Нехитрая философия у Кристича, но Апушкин сердито посапывает, думает: "А какая страсть у меня есть? Никакой. Выполняю свою работу честно, но без сожаления променял бы на другую, чтобы поближе к людям быть. А след на земле? Разве что глянец навожу на асфальте".
- Значит, по-твоему, я не человек, - набрасывается он на Кристича. - Ни страстей у меня, ни следов от меня.
- Ну и чудак ты! - искренне возмущается Кристич. - А скажи, пожалуйста, когда ты танк в бой вел, что тобой владело? Не страсть ли очистить нашу землю от фашистов? Ты это делал? Делал. Вот и след твой на нашей грешной планете. И какой след! А ты говоришь...
- Значит, был человек, а теперь не стало человека... - силится разобраться Апушкин, примеряя себя к эталону Кристича.
- Вот привязался, как банный лист. А разве сейчас от твоей работы мало пользы? Выполняешь ее добросовестно, даешь шинникам на вооружение точные данные: какие шины делать, какие нет, как скорее обуть наш автотранспорт. Ты - разведчик.

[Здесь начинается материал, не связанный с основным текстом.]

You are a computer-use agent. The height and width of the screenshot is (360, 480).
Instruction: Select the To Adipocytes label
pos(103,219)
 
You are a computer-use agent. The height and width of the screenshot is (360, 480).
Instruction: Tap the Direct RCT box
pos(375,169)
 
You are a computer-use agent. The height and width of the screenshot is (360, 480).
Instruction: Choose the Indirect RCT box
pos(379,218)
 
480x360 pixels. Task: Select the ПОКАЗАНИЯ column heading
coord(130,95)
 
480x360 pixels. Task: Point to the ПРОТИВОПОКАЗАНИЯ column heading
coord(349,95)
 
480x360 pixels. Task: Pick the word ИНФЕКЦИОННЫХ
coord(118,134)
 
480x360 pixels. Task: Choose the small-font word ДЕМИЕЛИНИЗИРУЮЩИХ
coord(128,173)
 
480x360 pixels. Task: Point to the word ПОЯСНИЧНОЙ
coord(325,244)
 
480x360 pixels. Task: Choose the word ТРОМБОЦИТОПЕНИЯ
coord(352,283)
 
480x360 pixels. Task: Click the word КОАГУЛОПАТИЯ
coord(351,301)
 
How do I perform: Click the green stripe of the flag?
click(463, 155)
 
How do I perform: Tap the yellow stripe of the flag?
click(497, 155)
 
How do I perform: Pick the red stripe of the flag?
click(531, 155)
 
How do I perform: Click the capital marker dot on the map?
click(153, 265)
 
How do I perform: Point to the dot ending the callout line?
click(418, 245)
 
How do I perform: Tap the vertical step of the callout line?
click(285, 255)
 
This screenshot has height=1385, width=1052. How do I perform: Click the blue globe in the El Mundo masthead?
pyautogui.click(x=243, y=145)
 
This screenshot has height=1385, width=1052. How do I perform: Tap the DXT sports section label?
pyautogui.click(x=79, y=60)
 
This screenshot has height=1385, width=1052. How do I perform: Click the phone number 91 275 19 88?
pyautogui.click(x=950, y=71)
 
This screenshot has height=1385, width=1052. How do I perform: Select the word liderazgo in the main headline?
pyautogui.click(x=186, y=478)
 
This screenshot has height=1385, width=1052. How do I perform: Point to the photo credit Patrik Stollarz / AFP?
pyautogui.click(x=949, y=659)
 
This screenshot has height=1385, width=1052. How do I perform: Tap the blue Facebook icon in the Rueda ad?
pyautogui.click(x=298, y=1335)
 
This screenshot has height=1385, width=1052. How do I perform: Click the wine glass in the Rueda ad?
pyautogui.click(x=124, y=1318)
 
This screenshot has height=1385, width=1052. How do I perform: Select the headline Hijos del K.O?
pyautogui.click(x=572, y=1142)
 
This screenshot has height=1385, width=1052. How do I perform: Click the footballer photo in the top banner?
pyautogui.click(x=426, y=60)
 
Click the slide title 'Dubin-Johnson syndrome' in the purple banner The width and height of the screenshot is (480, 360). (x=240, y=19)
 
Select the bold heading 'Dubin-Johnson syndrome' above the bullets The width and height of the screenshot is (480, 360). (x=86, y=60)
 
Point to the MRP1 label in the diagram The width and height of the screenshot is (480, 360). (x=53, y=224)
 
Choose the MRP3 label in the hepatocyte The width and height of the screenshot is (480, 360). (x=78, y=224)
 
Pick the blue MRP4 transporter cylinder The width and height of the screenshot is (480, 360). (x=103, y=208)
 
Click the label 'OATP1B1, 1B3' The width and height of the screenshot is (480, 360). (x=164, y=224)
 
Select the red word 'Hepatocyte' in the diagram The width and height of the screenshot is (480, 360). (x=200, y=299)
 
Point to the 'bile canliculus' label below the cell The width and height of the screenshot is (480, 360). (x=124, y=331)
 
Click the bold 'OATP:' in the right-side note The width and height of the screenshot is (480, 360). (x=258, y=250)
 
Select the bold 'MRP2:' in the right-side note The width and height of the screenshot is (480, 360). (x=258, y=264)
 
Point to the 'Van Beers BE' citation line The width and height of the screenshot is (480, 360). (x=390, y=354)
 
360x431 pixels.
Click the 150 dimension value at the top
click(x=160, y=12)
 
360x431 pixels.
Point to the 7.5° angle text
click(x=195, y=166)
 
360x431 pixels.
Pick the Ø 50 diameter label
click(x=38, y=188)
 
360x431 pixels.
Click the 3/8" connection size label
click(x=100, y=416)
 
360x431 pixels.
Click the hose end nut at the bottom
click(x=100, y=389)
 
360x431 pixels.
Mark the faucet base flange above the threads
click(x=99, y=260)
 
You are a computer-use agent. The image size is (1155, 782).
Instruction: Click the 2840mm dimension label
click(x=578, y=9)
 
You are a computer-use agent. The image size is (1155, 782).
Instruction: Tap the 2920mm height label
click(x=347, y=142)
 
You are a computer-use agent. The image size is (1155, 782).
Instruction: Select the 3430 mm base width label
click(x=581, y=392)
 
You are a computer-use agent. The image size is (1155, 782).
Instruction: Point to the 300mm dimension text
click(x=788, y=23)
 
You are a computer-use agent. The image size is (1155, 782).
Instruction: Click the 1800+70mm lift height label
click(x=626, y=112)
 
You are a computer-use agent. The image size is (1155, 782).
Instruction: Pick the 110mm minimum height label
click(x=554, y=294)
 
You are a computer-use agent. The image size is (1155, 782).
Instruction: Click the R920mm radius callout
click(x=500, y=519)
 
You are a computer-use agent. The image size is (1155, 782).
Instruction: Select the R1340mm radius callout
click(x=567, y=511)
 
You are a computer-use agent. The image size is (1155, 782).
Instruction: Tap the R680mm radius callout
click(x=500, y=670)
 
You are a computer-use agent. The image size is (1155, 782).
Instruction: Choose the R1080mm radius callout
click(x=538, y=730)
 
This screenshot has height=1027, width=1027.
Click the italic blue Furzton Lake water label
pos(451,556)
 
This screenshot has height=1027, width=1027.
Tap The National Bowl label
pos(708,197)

- А-а! - успокаивается наконец Апушкин. - Значит, страсть к работе тоже на твоих весах что-то весит?
- Как же иначе, друг мой ситцевый!
Справа от дороги открылось небольшое озеро. Деревья, окружившие его, подступили к воде так близко, что, казалось, будто растут они прямо из воды.
- Постоять бы тут... - мечтательно предлагает Саша.
- График не вышел, - холодно отзывается Апушкин. Он мстит спутнику его же оружием, хотя самому очень хочется поваляться на берегу, погреться на солнце. - Сам говорил - график. - И неожиданно переходит в наступление: - А скажи, пожалуйста, какая у тебя есть страсть? Чтобы помогала человечеству идти вперед.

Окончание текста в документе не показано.